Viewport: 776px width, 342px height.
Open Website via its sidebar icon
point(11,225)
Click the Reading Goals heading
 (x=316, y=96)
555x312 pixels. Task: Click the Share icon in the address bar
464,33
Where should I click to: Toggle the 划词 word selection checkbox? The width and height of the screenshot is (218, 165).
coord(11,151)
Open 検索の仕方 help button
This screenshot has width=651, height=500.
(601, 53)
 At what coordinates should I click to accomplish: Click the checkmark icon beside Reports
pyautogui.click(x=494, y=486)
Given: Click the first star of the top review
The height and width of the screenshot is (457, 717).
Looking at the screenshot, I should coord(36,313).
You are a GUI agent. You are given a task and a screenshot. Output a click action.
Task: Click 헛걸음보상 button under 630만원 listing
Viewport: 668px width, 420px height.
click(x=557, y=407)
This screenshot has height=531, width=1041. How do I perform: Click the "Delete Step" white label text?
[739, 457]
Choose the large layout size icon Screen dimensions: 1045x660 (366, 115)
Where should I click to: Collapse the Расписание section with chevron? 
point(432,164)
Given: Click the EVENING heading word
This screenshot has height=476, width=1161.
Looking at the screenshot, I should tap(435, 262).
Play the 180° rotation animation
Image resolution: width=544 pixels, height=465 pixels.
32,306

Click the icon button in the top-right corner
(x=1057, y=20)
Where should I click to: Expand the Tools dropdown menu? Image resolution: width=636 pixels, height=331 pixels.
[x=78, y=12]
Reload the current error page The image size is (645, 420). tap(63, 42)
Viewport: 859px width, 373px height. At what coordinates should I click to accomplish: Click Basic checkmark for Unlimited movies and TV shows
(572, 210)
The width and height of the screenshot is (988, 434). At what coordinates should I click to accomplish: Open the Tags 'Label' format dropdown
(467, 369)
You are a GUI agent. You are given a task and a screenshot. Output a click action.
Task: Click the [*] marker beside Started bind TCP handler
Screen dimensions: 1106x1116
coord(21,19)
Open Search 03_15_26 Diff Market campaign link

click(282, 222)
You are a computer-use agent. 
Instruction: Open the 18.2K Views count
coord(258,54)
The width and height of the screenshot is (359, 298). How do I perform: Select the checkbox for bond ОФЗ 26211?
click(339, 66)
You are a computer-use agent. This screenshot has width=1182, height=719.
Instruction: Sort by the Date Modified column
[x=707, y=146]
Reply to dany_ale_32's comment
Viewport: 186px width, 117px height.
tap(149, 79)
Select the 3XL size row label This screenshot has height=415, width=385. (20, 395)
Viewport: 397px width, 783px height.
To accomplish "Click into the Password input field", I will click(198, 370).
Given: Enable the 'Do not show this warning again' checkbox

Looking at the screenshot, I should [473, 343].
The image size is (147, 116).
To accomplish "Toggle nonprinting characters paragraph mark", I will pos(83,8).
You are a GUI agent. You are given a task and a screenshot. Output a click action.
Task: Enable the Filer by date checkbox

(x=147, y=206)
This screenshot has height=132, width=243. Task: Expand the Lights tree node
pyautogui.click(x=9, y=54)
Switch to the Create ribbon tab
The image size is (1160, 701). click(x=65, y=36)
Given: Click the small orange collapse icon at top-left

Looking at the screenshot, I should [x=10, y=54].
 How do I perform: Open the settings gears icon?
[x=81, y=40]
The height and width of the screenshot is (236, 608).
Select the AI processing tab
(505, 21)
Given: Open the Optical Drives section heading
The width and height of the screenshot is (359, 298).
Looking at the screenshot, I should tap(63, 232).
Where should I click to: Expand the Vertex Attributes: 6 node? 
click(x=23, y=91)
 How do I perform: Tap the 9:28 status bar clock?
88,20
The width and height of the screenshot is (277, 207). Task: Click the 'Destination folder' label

····················

● PROBLEM TO WORK ON
Print out the data exactly once more.

● RESULT OF THIS EXERCISE
Viewport: 776px width, 342px height.
Open Website via its sidebar icon
point(11,225)
Click the Reading Goals heading
 (x=316, y=96)
555x312 pixels. Task: Click the Share icon in the address bar
464,33
Where should I click to: Toggle the 划词 word selection checkbox? The width and height of the screenshot is (218, 165).
coord(11,151)
Open 検索の仕方 help button
This screenshot has width=651, height=500.
(601, 53)
 At what coordinates should I click to accomplish: Click the checkmark icon beside Reports
pyautogui.click(x=494, y=486)
Given: Click the first star of the top review
The height and width of the screenshot is (457, 717).
Looking at the screenshot, I should coord(36,313).
You are a GUI agent. You are given a task and a screenshot. Output a click action.
Task: Click 헛걸음보상 button under 630만원 listing
Viewport: 668px width, 420px height.
click(x=557, y=407)
This screenshot has height=531, width=1041. How do I perform: Click the "Delete Step" white label text?
[739, 457]
Choose the large layout size icon Screen dimensions: 1045x660 (366, 115)
Where should I click to: Collapse the Расписание section with chevron? 
point(432,164)
Given: Click the EVENING heading word
This screenshot has height=476, width=1161.
Looking at the screenshot, I should tap(435, 262).
Play the 180° rotation animation
Image resolution: width=544 pixels, height=465 pixels.
32,306

Click the icon button in the top-right corner
(x=1057, y=20)
Where should I click to: Expand the Tools dropdown menu? Image resolution: width=636 pixels, height=331 pixels.
[x=78, y=12]
Reload the current error page The image size is (645, 420). tap(63, 42)
Viewport: 859px width, 373px height. At what coordinates should I click to accomplish: Click Basic checkmark for Unlimited movies and TV shows
(572, 210)
The width and height of the screenshot is (988, 434). At what coordinates should I click to accomplish: Open the Tags 'Label' format dropdown
(467, 369)
You are a GUI agent. You are given a task and a screenshot. Output a click action.
Task: Click the [*] marker beside Started bind TCP handler
Screen dimensions: 1106x1116
coord(21,19)
Open Search 03_15_26 Diff Market campaign link

click(282, 222)
You are a computer-use agent. 
Instruction: Open the 18.2K Views count
coord(258,54)
The width and height of the screenshot is (359, 298). How do I perform: Select the checkbox for bond ОФЗ 26211?
click(339, 66)
You are a computer-use agent. This screenshot has width=1182, height=719.
Instruction: Sort by the Date Modified column
[x=707, y=146]
Reply to dany_ale_32's comment
Viewport: 186px width, 117px height.
tap(149, 79)
Select the 3XL size row label This screenshot has height=415, width=385. (20, 395)
Viewport: 397px width, 783px height.
To accomplish "Click into the Password input field", I will click(198, 370).
Given: Enable the 'Do not show this warning again' checkbox

Looking at the screenshot, I should [473, 343].
The image size is (147, 116).
To accomplish "Toggle nonprinting characters paragraph mark", I will pos(83,8).
You are a GUI agent. You are given a task and a screenshot. Output a click action.
Task: Enable the Filer by date checkbox

(x=147, y=206)
This screenshot has height=132, width=243. Task: Expand the Lights tree node
pyautogui.click(x=9, y=54)
Switch to the Create ribbon tab
The image size is (1160, 701). click(x=65, y=36)
Given: Click the small orange collapse icon at top-left

Looking at the screenshot, I should [x=10, y=54].
 How do I perform: Open the settings gears icon?
[x=81, y=40]
The height and width of the screenshot is (236, 608).
Select the AI processing tab
(505, 21)
Given: Open the Optical Drives section heading
The width and height of the screenshot is (359, 298).
Looking at the screenshot, I should tap(63, 232).
Where should I click to: Expand the Vertex Attributes: 6 node? 
click(x=23, y=91)
 How do I perform: Tap the 9:28 status bar clock?
88,20
The width and height of the screenshot is (277, 207). Task: Click the 'Destination folder' label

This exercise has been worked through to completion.